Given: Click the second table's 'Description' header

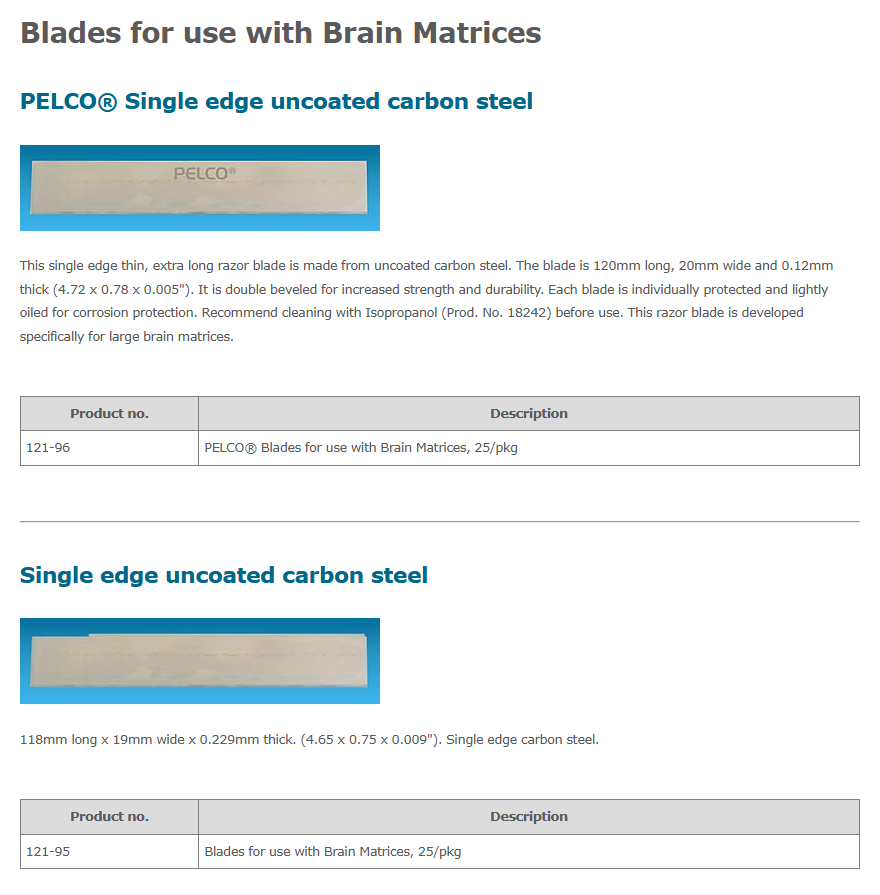Looking at the screenshot, I should click(529, 817).
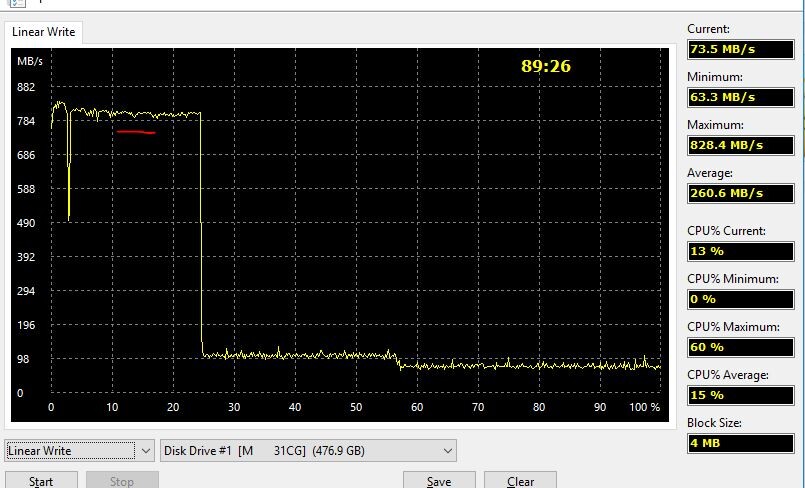Click the Maximum value 828.4 MB/s

740,145
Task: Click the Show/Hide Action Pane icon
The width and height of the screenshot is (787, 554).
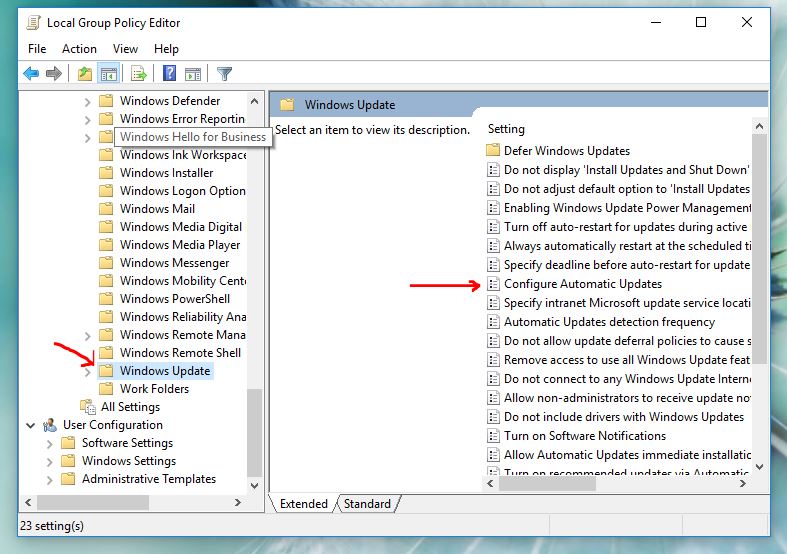Action: (x=193, y=73)
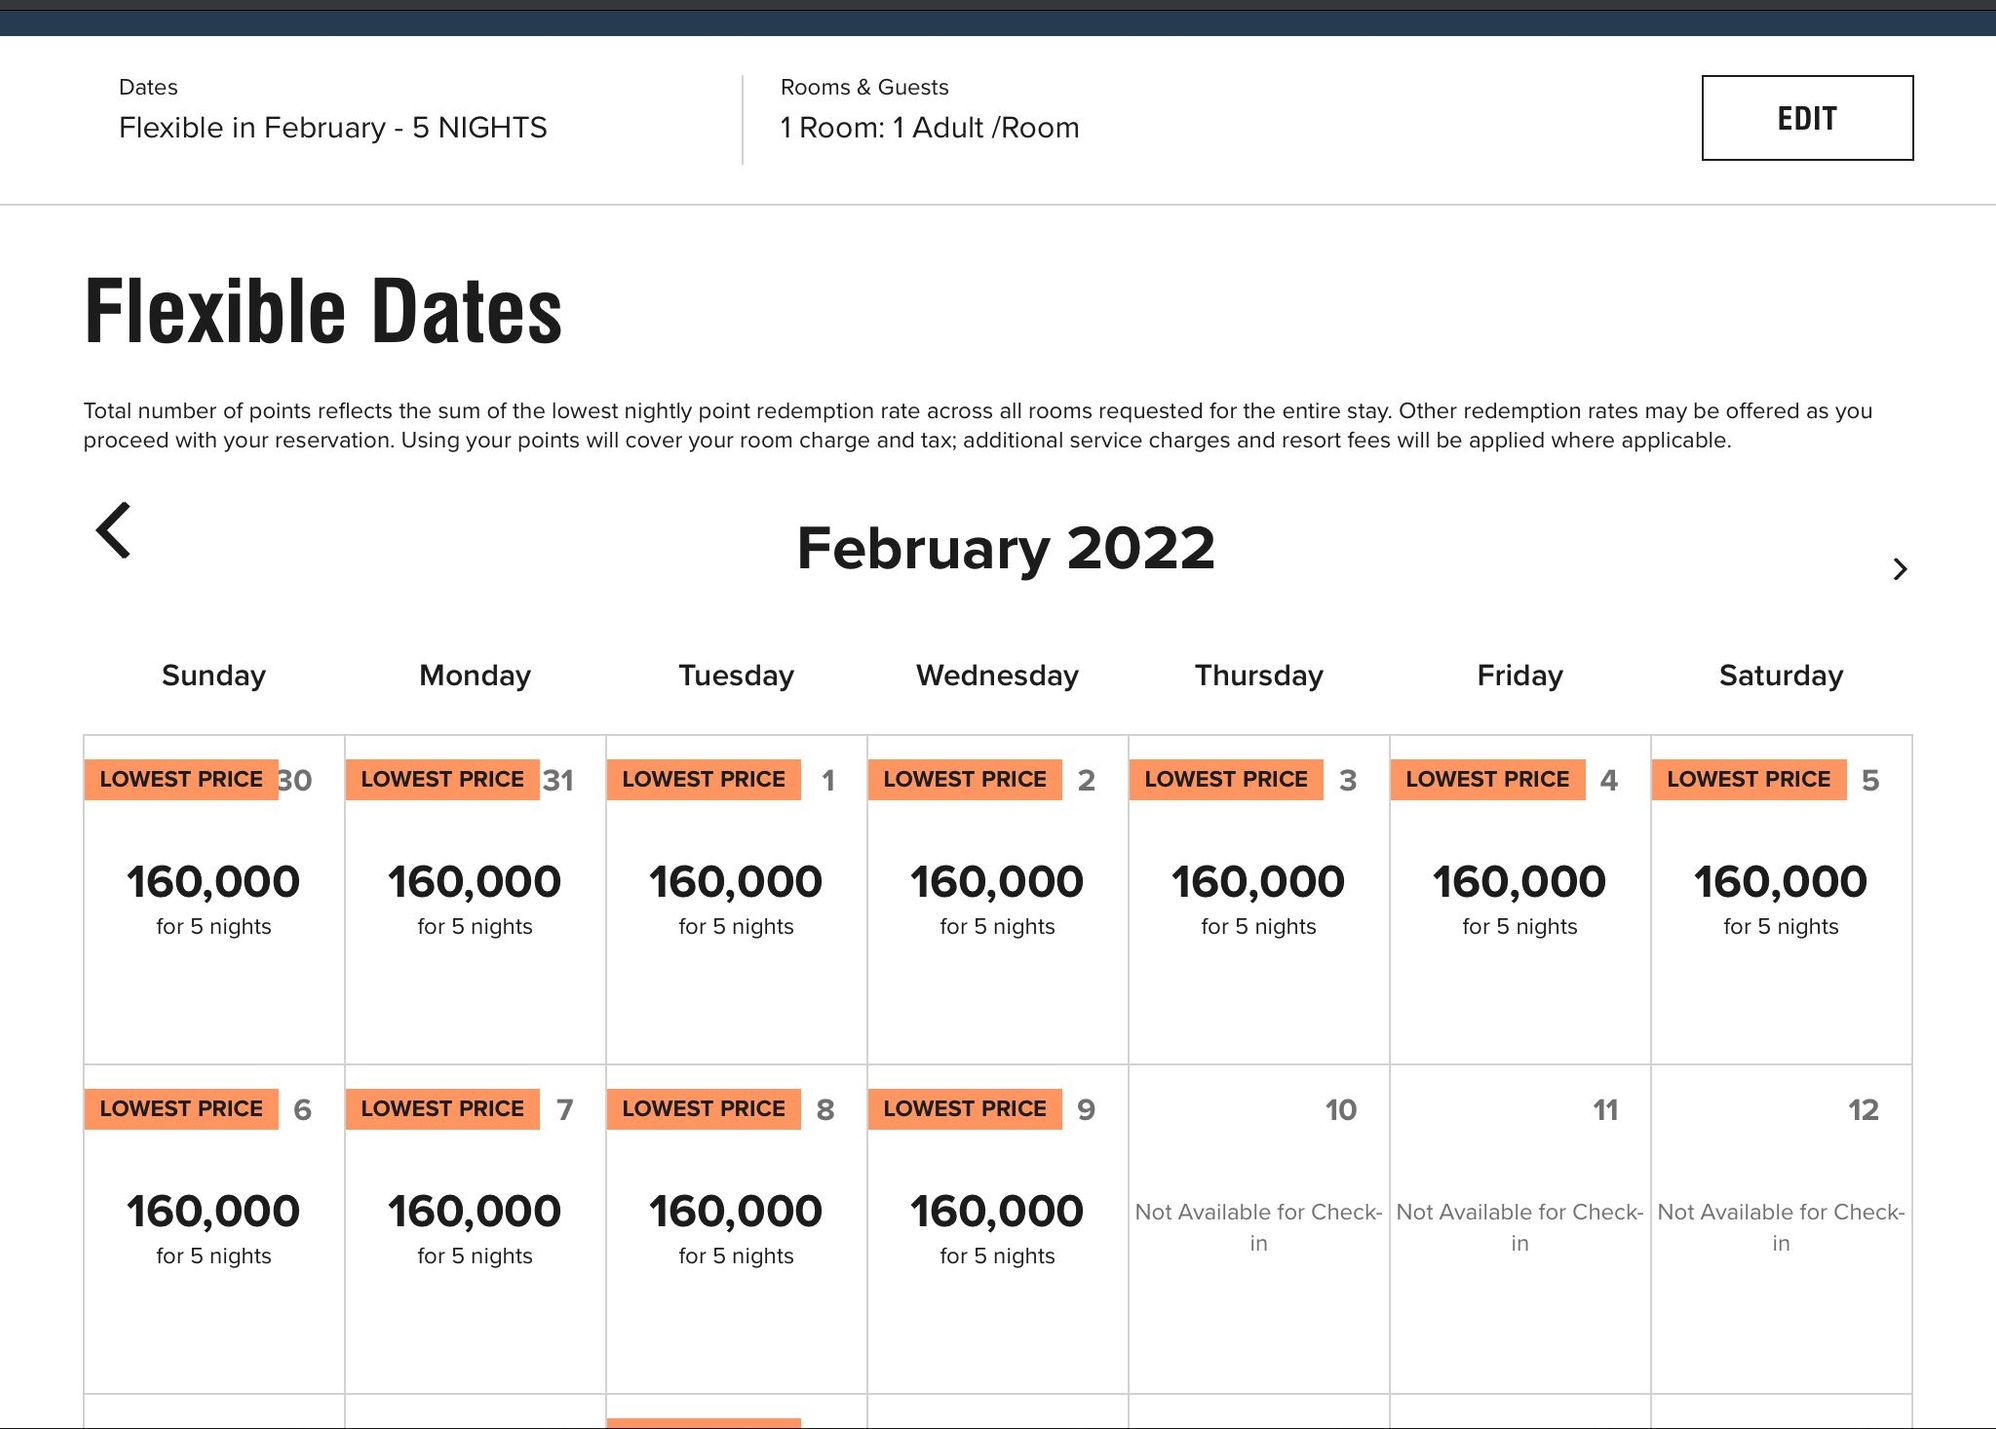Open Dates Flexible in February field
Image resolution: width=1996 pixels, height=1429 pixels.
pos(333,111)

──────────

YOUR TASK. Every line from the first line of the entries above through the line with "Task: Click the Show/Hide Action Pane icon" must be repeated exactly, and pictures must not be.

YOUR RESPONSE.
Given: Click the second table's 'Description' header

Looking at the screenshot, I should click(529, 817).
Click the Maximum value 828.4 MB/s

740,145
Task: Click the Show/Hide Action Pane icon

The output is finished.